Aider ses petits-enfants permettrait de stimuler les fonctions cérébrales

Image d'illustration. Grand parentsADN
Une récente étude révèle qu’apporter un soutien à ses petits-enfants pourrait avoir des effets positifs sur la santé cérébrale des grands-parents. Les chercheurs mettent en lumière un lien potentiel entre l’engagement familial et le maintien des fonctions cognitives avec l’âge.
Tl;dr
- Garder ses petits-enfants stimule la cognition des seniors.
- Bénéfices observés, surtout chez les grands-mères actives.
- Peu importe la fréquence, l’implication compte avant tout.
L’engagement des grands-parents : un atout pour le cerveau ?
Le rôle des grands-parents au sein des familles modernes ne cesse de se transformer. S’ils sont souvent perçus comme un soutien essentiel, une étude récente menée par l’équipe de Flavia Chereches à l’Université de Tilburg, aux Pays-Bas, interroge cette dynamique sous un angle inattendu : et si, en aidant leurs petits-enfants, les seniors entretenaient aussi leur propre santé cognitive ?
Des données révélatrices sur la santé mentale des seniors
Les chercheurs ont analysé les trajectoires de près de 3 000 grands-parents âgés de plus de cinquante ans, tirées de l’English Longitudinal Study of Aging. Entre 2016 et 2022, ces participants ont répondu à des questionnaires sur leur implication auprès de leurs petits-enfants et ont été soumis à trois séries de tests cognitifs. Deux paramètres principaux ressortent : la fréquence du soin apporté – qu’il s’agisse d’aide aux devoirs ou simplement jouer ensemble – et la nature même du lien.
Fait marquant : les aînés engagés auprès de leurs petits-enfants affichent de meilleurs résultats en mémoire épisodique et en fluidité verbale que ceux restés en retrait. Pour les grands-mères impliquées, le ralentissement du déclin cognitif est même notable sur plusieurs années.
L’intensité n’est pas la clé, mais l’engagement
Contrairement à ce que l’on pourrait supposer, la fréquence du « babysitting » n’a guère pesé dans la balance : ce qui semble décisif, c’est d’être présent – peu importe le temps consacré ou le type d’activité partagée.

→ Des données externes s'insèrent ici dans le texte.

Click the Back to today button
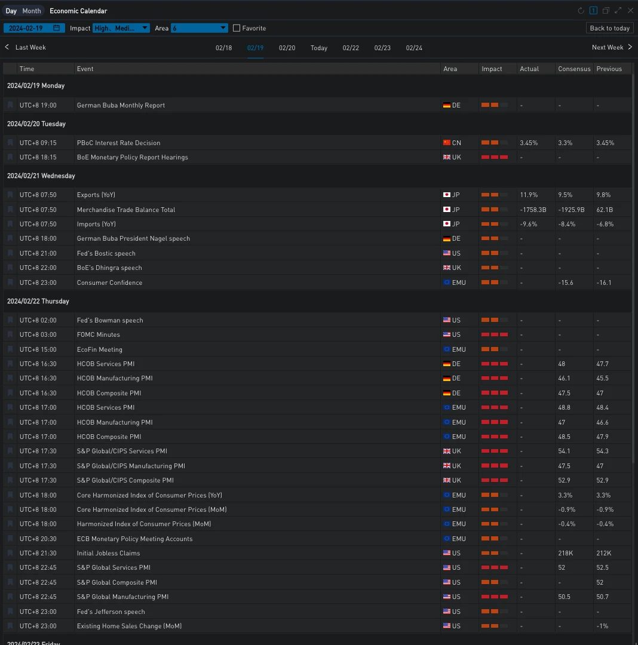609,28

Cette tendance pourrait toutefois être influencée par le niveau cognitif initial des grands-parents : celles et ceux déjà « mentalement vifs » seraient naturellement enclins à s’impliquer davantage dans la vie familiale.
Voici ce qui ressort des observations :
- L’implication seule importe plus que sa quantité ou sa forme précise.
- Le contexte émotionnel (volontariat vs. contrainte) reste à explorer pour affiner ces résultats.
Nouvelles pistes pour mieux comprendre le vieillissement
Reste que beaucoup d’interrogations subsistent. Comme le souligne Flavia Chereches, il serait prématuré de généraliser sans examiner le contexte familial ou la nature volontaire – ou non – du soutien apporté. Le fait d’aider ses proches dans un environnement serein pourrait avoir des effets très différents d’une situation vécue comme une charge. Cette étude, publiée dans Psychology and Aging, ouvre donc la voie à des recherches plus approfondies sur l’impact du lien intergénérationnel sur le vieillissement cérébral.